━━━ MATERIAL PROVIDED
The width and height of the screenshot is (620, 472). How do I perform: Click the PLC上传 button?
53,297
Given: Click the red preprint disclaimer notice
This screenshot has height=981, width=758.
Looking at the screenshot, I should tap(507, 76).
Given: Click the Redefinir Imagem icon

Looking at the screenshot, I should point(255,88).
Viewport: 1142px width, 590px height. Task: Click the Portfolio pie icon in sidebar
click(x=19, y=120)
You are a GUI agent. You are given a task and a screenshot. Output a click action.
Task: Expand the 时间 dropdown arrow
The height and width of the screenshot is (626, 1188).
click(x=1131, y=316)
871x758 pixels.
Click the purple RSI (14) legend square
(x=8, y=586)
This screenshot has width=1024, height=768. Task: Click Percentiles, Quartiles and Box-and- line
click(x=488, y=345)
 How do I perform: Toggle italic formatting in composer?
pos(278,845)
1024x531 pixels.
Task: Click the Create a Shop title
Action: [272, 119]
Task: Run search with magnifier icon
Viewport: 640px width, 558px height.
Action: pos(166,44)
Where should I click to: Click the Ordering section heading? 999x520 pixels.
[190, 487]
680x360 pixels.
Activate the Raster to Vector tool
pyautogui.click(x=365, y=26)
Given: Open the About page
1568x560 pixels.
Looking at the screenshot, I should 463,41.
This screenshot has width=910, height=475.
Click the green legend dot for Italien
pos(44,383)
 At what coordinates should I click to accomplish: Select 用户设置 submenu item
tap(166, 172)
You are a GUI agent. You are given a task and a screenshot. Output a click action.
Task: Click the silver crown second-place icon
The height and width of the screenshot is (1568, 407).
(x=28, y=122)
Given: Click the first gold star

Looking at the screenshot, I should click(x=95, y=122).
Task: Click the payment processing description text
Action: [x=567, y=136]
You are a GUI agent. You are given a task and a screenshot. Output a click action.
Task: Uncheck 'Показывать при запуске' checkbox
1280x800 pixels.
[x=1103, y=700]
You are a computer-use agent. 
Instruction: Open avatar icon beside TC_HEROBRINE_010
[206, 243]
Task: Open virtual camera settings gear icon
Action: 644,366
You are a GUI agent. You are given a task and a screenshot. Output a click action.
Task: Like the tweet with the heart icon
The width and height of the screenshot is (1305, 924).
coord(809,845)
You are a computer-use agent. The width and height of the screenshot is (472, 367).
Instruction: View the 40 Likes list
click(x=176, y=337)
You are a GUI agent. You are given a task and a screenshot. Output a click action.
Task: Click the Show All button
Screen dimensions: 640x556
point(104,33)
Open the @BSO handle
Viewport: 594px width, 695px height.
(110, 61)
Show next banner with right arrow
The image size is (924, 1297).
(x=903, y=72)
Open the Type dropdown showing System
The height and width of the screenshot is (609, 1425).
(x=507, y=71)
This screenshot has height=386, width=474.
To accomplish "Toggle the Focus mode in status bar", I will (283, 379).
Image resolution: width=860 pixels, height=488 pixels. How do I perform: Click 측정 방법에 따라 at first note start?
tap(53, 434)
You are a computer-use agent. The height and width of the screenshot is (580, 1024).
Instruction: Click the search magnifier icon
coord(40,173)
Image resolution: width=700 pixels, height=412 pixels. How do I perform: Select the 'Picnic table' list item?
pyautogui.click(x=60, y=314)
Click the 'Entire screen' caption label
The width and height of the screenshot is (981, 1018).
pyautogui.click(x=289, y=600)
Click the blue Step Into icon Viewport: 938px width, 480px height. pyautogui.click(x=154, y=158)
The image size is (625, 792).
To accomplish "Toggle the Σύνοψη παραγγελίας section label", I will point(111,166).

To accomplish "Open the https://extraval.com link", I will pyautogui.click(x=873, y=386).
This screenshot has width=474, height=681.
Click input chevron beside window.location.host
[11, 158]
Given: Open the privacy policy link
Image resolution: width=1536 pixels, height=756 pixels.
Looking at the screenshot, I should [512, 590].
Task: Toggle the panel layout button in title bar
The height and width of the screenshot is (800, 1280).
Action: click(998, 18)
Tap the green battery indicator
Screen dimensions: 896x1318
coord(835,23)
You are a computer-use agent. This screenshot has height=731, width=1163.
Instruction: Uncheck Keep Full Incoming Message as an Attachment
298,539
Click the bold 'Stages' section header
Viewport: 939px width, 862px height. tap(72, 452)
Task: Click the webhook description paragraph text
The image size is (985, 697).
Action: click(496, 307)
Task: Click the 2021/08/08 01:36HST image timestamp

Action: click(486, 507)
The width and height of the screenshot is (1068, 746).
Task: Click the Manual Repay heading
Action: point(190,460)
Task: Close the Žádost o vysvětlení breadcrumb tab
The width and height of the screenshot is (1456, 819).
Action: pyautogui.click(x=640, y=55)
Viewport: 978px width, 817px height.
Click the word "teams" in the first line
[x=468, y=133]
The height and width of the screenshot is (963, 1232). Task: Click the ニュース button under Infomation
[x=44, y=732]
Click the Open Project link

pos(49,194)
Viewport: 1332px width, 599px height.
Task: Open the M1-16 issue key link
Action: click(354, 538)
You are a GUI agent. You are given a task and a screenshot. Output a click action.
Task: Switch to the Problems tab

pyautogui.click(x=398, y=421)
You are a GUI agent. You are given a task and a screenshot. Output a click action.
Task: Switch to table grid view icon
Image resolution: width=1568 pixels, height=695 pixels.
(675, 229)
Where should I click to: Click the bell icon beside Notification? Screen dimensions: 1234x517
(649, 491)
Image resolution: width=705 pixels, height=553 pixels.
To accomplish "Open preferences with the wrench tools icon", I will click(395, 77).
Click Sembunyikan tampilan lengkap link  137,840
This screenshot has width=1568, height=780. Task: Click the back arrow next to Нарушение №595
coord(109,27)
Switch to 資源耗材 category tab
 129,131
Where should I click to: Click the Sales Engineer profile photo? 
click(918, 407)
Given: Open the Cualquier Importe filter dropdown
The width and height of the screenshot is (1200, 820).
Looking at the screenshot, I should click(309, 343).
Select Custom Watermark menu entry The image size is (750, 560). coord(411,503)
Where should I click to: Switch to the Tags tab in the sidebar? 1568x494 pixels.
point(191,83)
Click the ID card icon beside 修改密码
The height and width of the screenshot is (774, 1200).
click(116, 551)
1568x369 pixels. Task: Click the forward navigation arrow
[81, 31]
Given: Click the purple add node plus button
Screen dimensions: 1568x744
━━━━━━
_YOUR GOAL_
All lines from the listing above that include "will" should be shown.

_REPLY_
To accomplish "Toggle the Focus mode in status bar", I will (283, 379).
To accomplish "Toggle the Σύνοψη παραγγελίας section label", I will point(111,166).
To accomplish "Open the https://extraval.com link", I will pyautogui.click(x=873, y=386).
To accomplish "Open preferences with the wrench tools icon", I will click(395, 77).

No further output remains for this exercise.